Tudor Thomas Davies, a senior EPA scientist and executive whose work led to protections for the Chesapeake Bay, has died.
Davies died of pancreatic cancer Nov. 27 at his home in suburban Washington. He was 65.
Davies joined the then-nascent environmental agency in 1972. For the next three decades, he served as director of the water and science program offices and as acting assistant administrator.
His water-quality research would form the basis for efforts to protect local, national and international waters from pollutants. In the late 1970s and early 1980s, he led the EPA’s multiyear study of the Chesapeake which led to the creation of the Chesapeake Bay Program in in 1983.
Davies retired in January 2001 at the end of the Clinton administration. Then-Administrator Carol M. Browner had just nominated him for a Distinguished Career Award. “His achievements, dedication and high standards exemplify the very best of the federal civil service,” an assistant administrator wrote in the fall of 2000.

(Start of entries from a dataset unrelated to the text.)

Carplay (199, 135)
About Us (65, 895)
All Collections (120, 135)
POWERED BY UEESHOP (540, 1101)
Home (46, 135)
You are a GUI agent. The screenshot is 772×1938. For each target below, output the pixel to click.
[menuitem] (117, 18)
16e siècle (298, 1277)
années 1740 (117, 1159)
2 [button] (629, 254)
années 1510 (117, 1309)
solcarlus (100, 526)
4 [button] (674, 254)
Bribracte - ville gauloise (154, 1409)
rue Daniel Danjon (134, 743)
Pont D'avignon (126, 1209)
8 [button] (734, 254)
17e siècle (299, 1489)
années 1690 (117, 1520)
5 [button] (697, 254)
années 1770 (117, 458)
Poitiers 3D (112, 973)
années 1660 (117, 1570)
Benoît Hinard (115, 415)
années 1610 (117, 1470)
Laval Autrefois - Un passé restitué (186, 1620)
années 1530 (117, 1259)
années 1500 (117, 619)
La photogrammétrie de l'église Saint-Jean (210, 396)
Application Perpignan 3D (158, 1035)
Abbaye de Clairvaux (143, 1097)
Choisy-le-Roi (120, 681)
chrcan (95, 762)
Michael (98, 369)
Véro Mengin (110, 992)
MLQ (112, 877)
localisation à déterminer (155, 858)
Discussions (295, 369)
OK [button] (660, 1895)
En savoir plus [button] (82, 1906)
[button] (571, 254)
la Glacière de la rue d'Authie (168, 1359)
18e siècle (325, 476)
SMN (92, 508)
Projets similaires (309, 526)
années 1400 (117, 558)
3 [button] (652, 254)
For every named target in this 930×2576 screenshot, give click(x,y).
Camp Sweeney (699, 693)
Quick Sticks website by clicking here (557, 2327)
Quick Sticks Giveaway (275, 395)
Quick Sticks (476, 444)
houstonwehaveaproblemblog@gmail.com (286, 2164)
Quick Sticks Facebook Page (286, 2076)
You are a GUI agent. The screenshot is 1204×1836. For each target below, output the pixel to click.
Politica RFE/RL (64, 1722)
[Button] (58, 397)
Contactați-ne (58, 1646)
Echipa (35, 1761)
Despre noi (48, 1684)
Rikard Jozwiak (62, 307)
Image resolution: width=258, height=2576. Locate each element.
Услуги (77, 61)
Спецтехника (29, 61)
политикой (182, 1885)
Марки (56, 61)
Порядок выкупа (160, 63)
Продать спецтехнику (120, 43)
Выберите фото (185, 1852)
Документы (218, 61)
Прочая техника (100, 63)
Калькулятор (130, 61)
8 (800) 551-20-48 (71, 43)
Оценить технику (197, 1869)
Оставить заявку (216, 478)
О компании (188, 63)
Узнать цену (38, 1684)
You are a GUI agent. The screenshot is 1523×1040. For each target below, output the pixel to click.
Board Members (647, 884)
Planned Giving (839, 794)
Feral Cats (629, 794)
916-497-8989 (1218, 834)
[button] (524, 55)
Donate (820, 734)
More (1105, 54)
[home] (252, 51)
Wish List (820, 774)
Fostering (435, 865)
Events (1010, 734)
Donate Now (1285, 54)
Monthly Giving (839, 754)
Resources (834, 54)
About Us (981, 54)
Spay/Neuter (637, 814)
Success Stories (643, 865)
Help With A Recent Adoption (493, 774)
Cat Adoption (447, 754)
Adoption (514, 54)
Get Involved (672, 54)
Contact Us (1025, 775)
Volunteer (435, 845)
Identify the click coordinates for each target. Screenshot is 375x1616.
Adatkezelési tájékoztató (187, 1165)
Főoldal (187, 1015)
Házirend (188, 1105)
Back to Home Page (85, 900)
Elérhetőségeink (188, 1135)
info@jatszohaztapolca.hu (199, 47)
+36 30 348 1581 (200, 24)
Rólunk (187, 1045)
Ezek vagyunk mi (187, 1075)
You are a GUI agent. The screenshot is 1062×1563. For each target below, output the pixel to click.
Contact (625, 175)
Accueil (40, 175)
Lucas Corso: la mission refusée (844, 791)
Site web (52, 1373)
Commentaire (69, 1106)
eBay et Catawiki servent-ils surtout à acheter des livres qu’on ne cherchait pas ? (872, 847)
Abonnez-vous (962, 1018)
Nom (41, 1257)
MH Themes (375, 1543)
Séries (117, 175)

Friends and colleagues said Davies, a native of Wales, pursued his efforts with a work ethic that emphasized hard science and a spirit of gentlemanly collaboration.
His first assignment at EPA in 1972 was a three-year research project on the Great Lakes that led to national restrictions on phosphates in laundry detergent. Next, he focused on the impact of toxic chemicals on aquatic plants and animals, work that shaped the agency’s handling of insecticide discharges in the James River.
Davies also directed research at a laboratory he opened in Rhode Island in 1982 that included the effect of New York and New Jersey cities’ dumping of sewage sludge in coastal waters. He later took part in agreements to restrict such practices.
“He knew that environmental research was only a means to an end: applying the lessons learned and the tools to improve the environment,” said his widow, Elaine Fitzback Davies. “He knew also that the environment did not stop at the border…and had an uncanny knack for pulling people together.”
Davies was awarded the Presidential Meritorious Rank Award and gold medals for creating the National Estuarine program and for forging an agreement in San Francisco that raised drinking water standards for millions of people in northern California.